[Source data]
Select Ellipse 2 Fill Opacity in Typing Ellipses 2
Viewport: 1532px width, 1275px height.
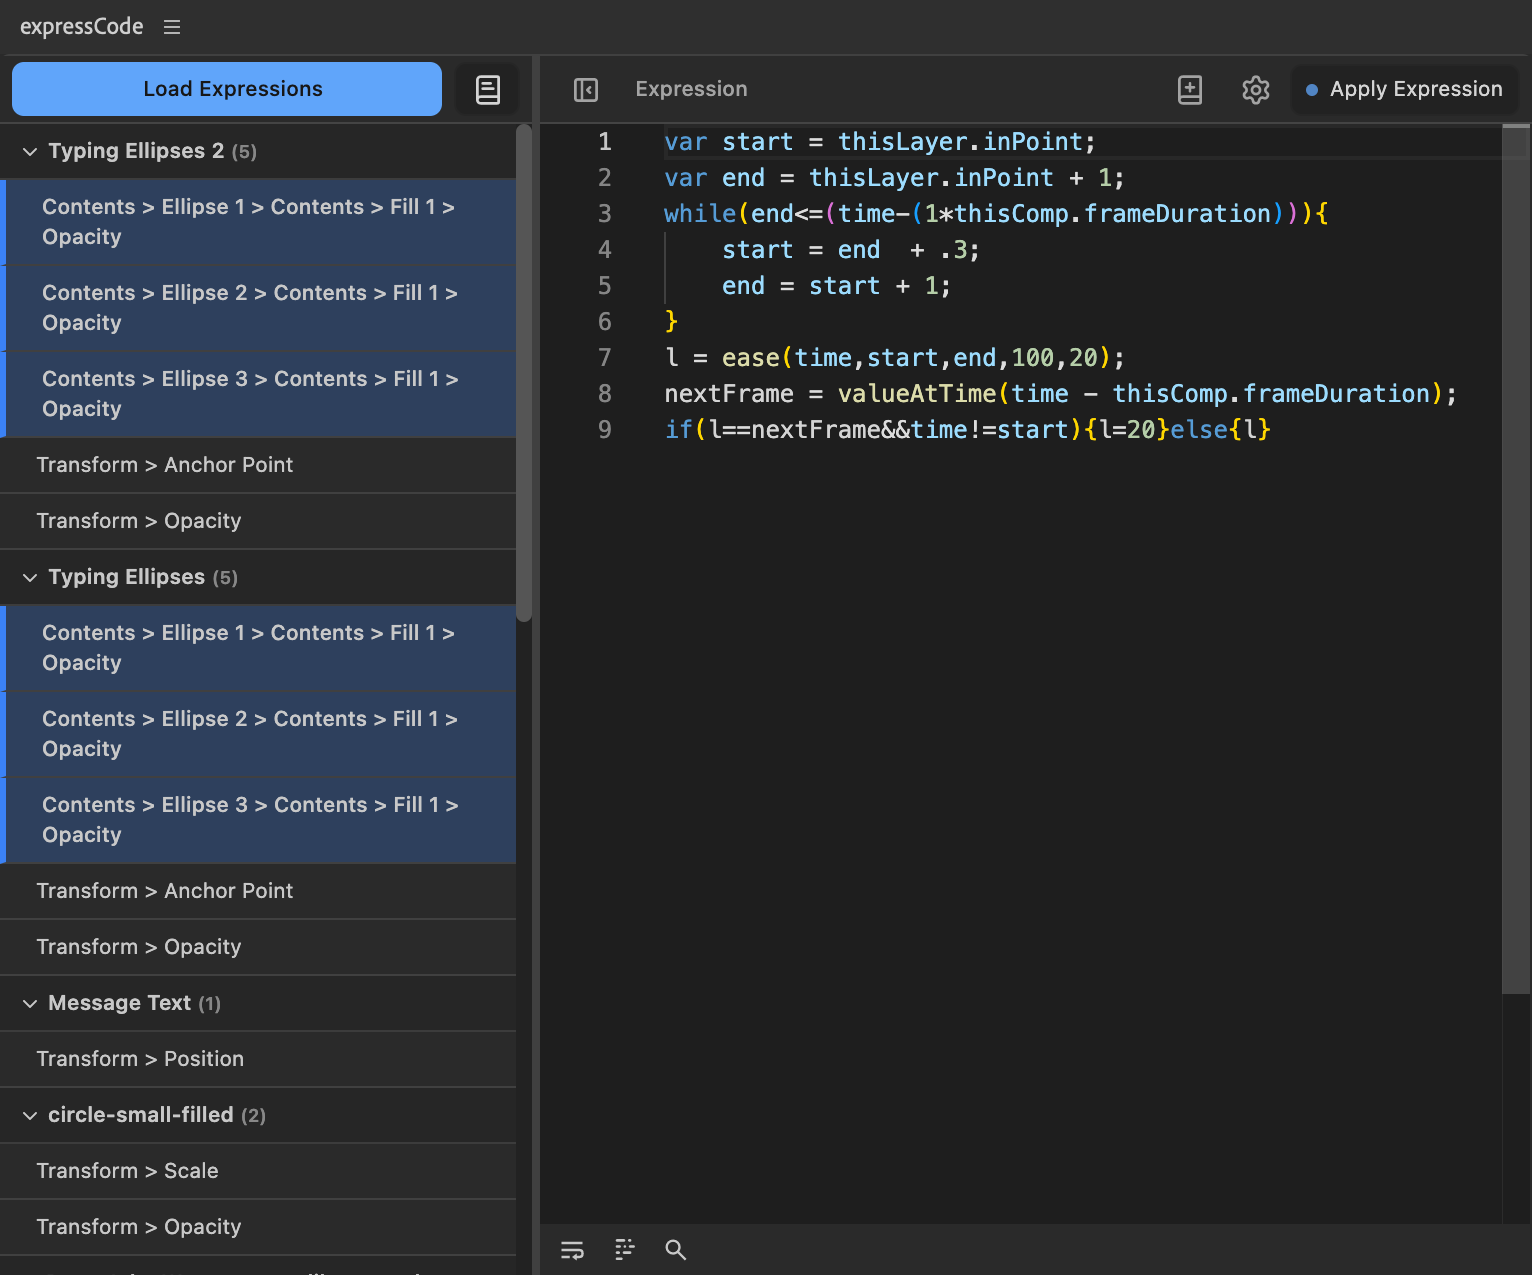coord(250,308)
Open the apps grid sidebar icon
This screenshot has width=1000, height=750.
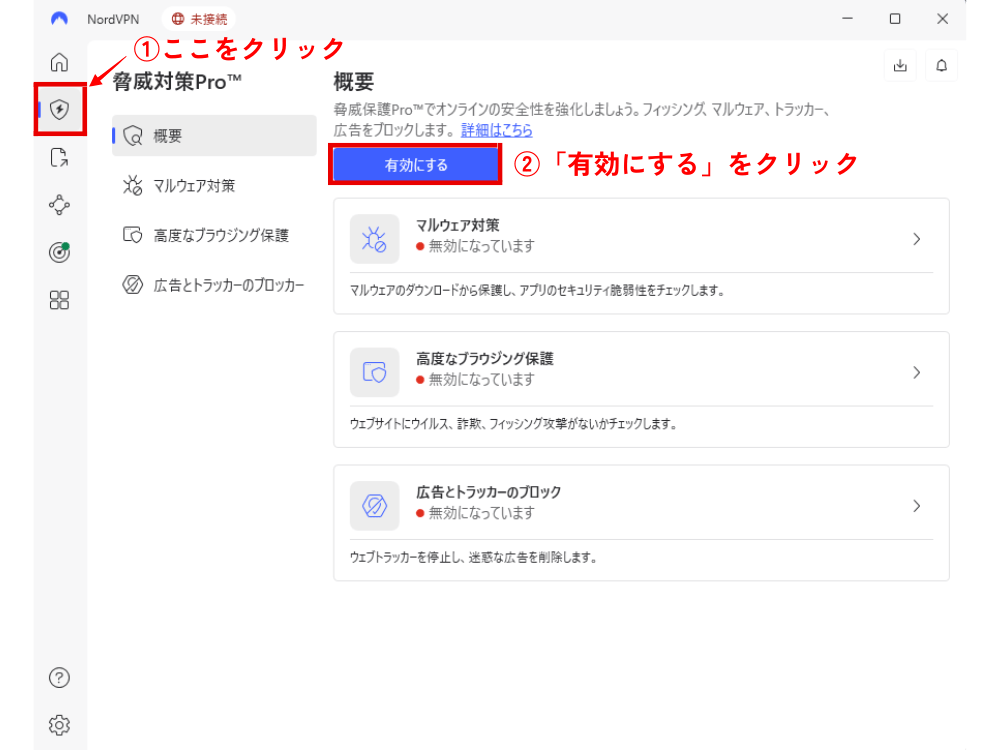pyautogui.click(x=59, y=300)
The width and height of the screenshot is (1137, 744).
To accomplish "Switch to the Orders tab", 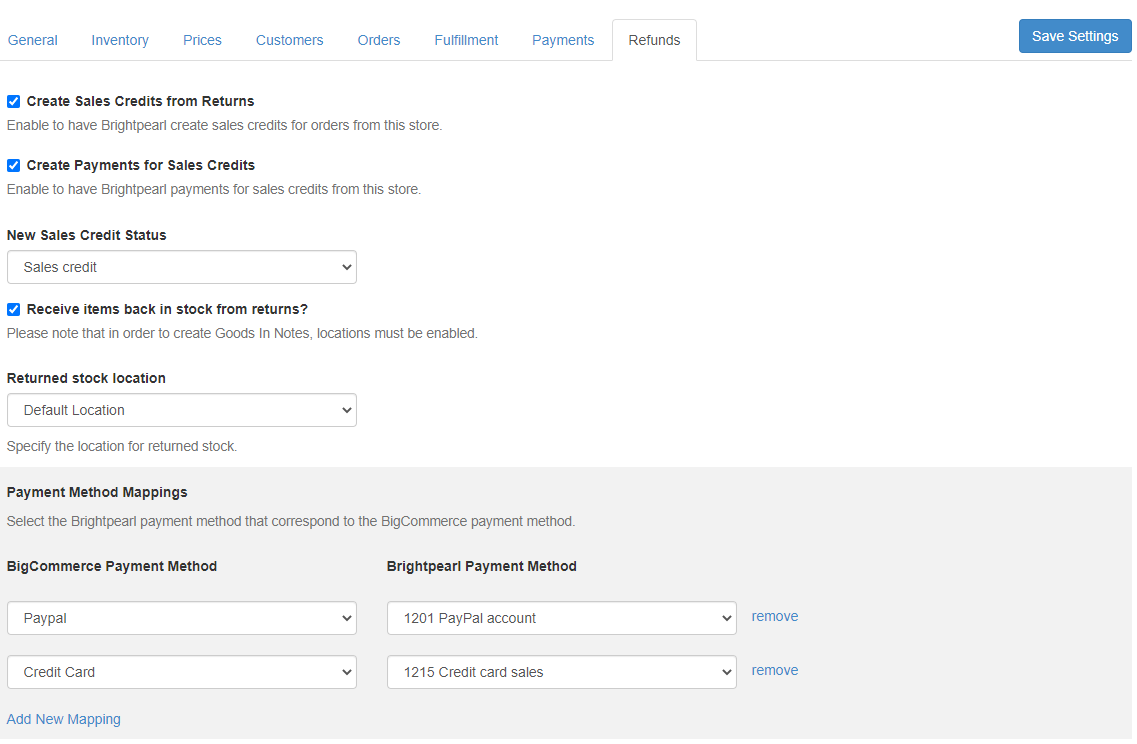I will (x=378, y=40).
[/Source data]
▸ Task
Your answer must be an exact copy of the lines from the start of the entries through the line with "The width and", with no pictures.

▸ Solution to the problem
Select Ellipse 2 Fill Opacity in Typing Ellipses 2
Viewport: 1532px width, 1275px height.
coord(250,308)
Open the apps grid sidebar icon
This screenshot has width=1000, height=750.
pyautogui.click(x=59, y=300)
The width and height of the screenshot is (1137, 744).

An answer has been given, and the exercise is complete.